We created a python virtual environment called .venv
in the student repository (besides the public
folder). Activated the virtual environment, updated pip
, and installed testing dependencies including pytest
, pytest-cov
, and pytest-mock
.
Finally, we smoke-tested pytest
by running it at the root of the probject.
The student repository at this point MUST look like this:
.
├── .git
├── .github
├── .gitmodules
├── .venv
├── README.md
└── public
├── .git
├── .gitignore
└── README.md
We finished to setup the python project, including importing the right submodule, installing pytest, pytest-cov, etc in the virtualenv .venv
Dr. Gambi illustrated how to configure and invoke the pytest-cov
plugin, filter out empty files, test files, and all the files that do not belong to the project. We also included the __init__.py
files that identify python modules.
We postponed tasks 3 to 5 to Session 3
We finished to install all the dependencies, such as SQLite3 and docker.

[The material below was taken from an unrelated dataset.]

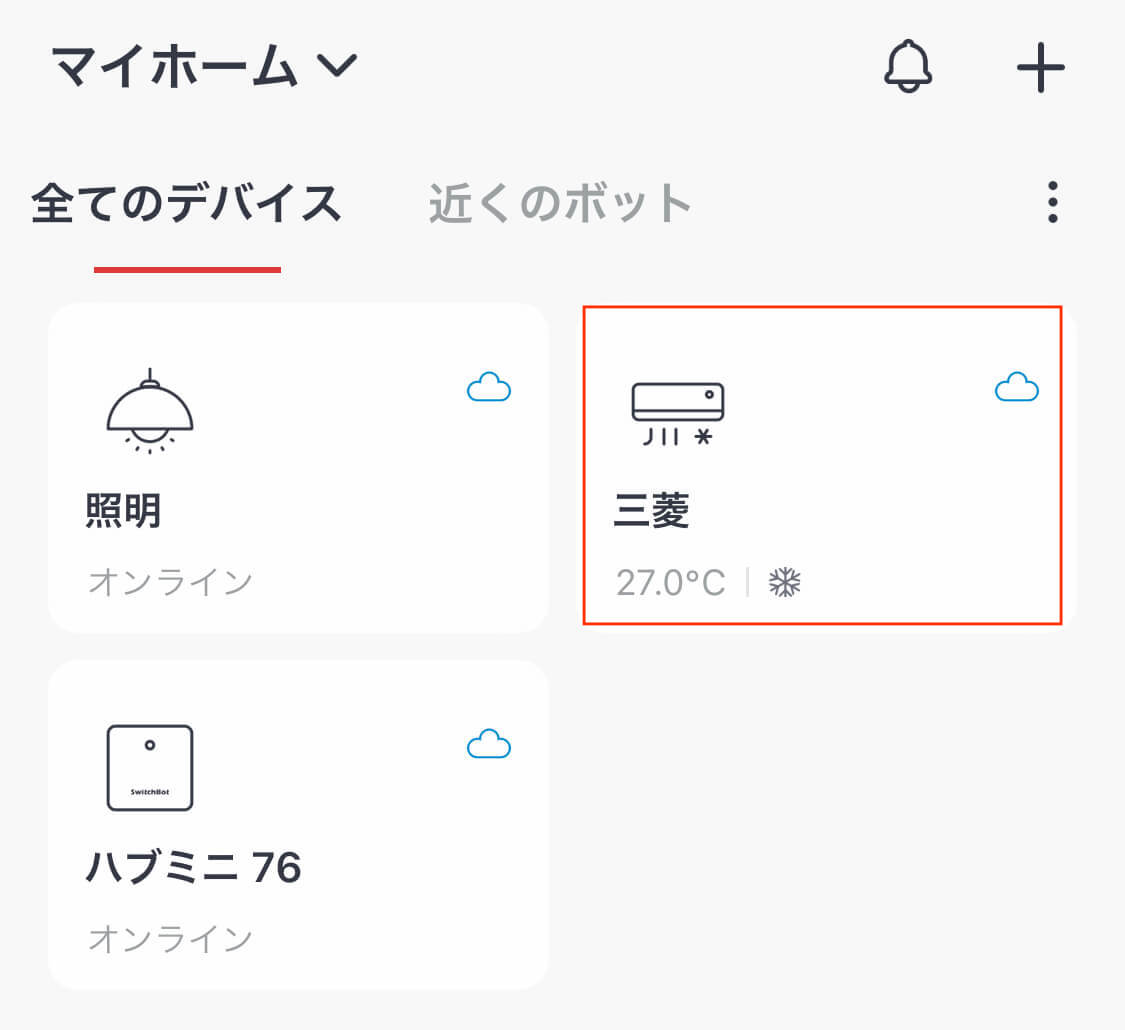1125x1030 pixels.
Task: Click the cloud icon on the 三菱 card
Action: [1016, 388]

We experimented using docker and docker compose using MariaDB container and instructions. We experimented on how to start a plain container with environmental variables, how to connect to it using docker exec
, and how to connect to it using port forwarding
We introduced to concept of test fixture, experimented with hardcoded and temporary files to illustrate the problem of state polluting tests.
We completed the missing tasks the previous session.03 and exercised a bit on mapping a database descriptions in natural languages into ER-Models. We identify entities and relationships, discussed where to put attributes, and how to set cardinalities/participations. In one case, we also relied on Generalization (is-a) from EER.

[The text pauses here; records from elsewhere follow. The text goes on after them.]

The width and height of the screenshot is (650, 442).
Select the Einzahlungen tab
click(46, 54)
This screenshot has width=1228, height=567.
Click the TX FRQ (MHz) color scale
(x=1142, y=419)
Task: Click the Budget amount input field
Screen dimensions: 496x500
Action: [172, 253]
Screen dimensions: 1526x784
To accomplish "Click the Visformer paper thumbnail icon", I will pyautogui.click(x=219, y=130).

The database model we designed implemented the backend of a simple music collection system and the description was inspired by content available at O'Reilly Learning My SQL and Geeks For Geeks
We reverse engineered an ER model from the pizza RM. We discussed alternative design choices at the ER-level and checked whether these could be mapped correctly back to RM-level.
We also argued about possible simplifications considering entities with only the key attribute, weak entities, and entities connected by 1:N relationships.

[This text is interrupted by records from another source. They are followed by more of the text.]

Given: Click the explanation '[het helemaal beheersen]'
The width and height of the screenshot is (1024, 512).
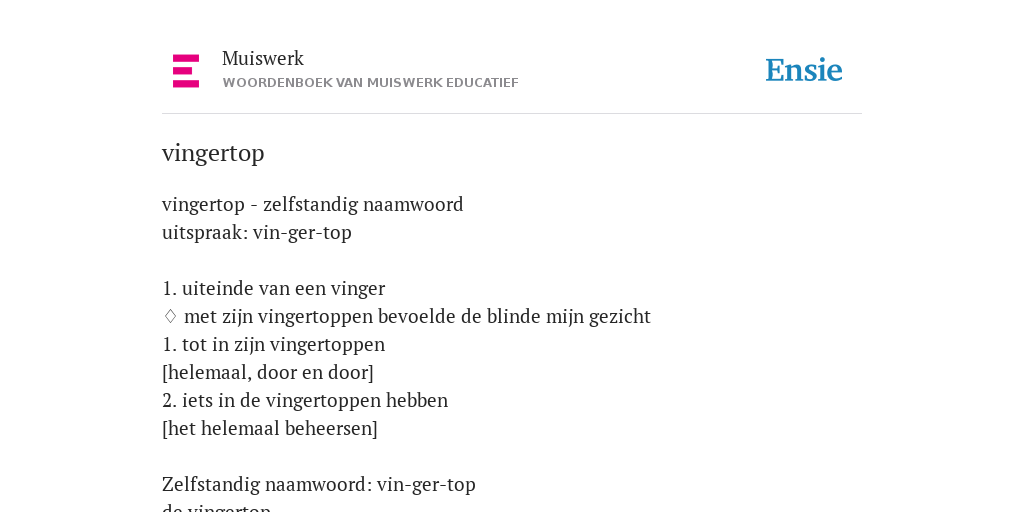Looking at the screenshot, I should [x=270, y=428].
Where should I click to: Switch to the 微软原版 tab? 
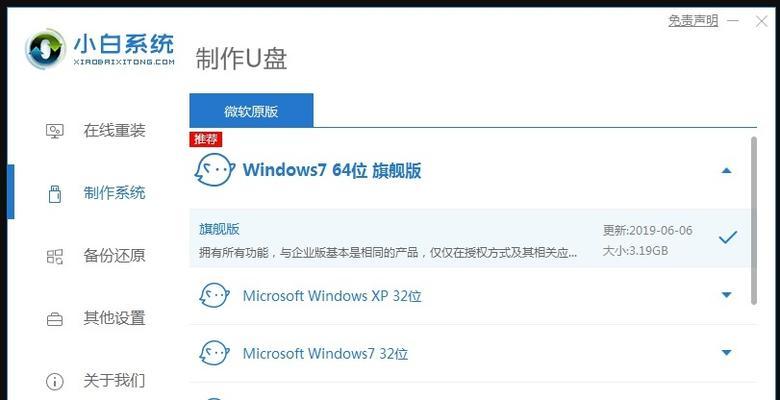(x=251, y=110)
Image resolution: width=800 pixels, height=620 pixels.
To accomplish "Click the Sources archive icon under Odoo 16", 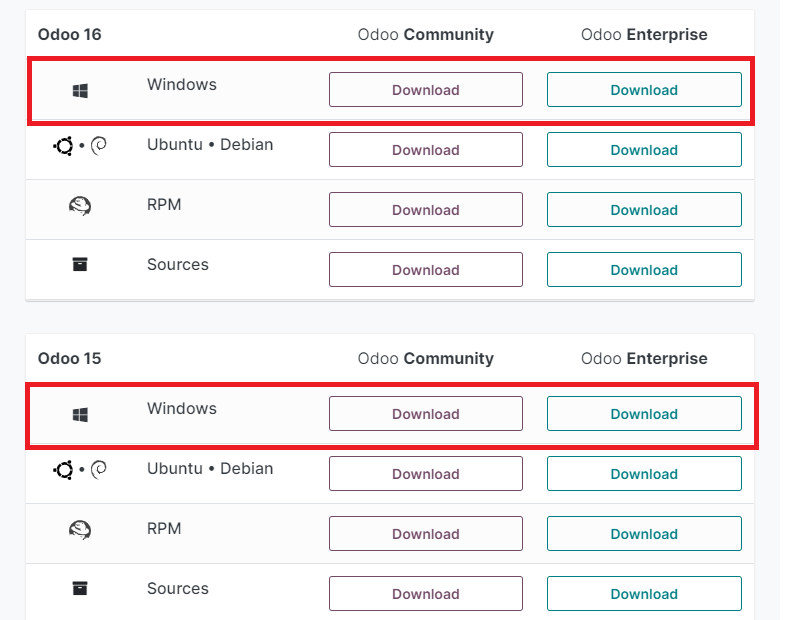I will coord(80,265).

We skipped Task 2 on generating data and implementing the RM into SQLite.
We wrote two queries in Relational Algebra, a simple one, and the second that made use of set operators. We solved the queries by splitting complex queries into simpler ones.
Self-Learning - Part 1
Self-Learning - Part 2
We exercise some more with RA on the pizza database and we started working with SQL to create tables and define constraints (SQL as DDL). Additionally, we also started to insert data/values in the database (SQL as DML).
We exercise more on complex SQL queries that requires the use of set operators, nested queries and subqueries. We used the Pizza db as test subject. We discussed conceptual approaches to generate test cases to validate our queries. We experimented creating and modifying views. We discussed the implications of different configurations of the referential constraint triggers (ON DELETE|ON UPDATE).
We exercise on translating SQL queries CANONICAL query trees, estimating their cost, and optimizing them by restructuring the query trees.
We had an hands on experience on:
- installing packages into a linux docker container
- connecting to a mariadb database running inside docker
- installing/creating a mariadb from a database dump stored in a
.sql
file - Creating index on non-key attributes, observing the performance speedup, and using EXPLAIN/ANALYZE to gather more info on the query
We exercised on functional dependencies and normalization by transforming a poorly designed relation into a set of interconnected ones, such that each relation is in 3NF.
We also did exercises on scheduling of transactions proving/disproving serializable schedules.
We solved exercises on finding/causing deadlocks with exclusive and shared locks. We experimented simulating the execution of concurrent transactions to create resource-graphs and wait-for graph, then finding deadlocks/cycles in those graphs.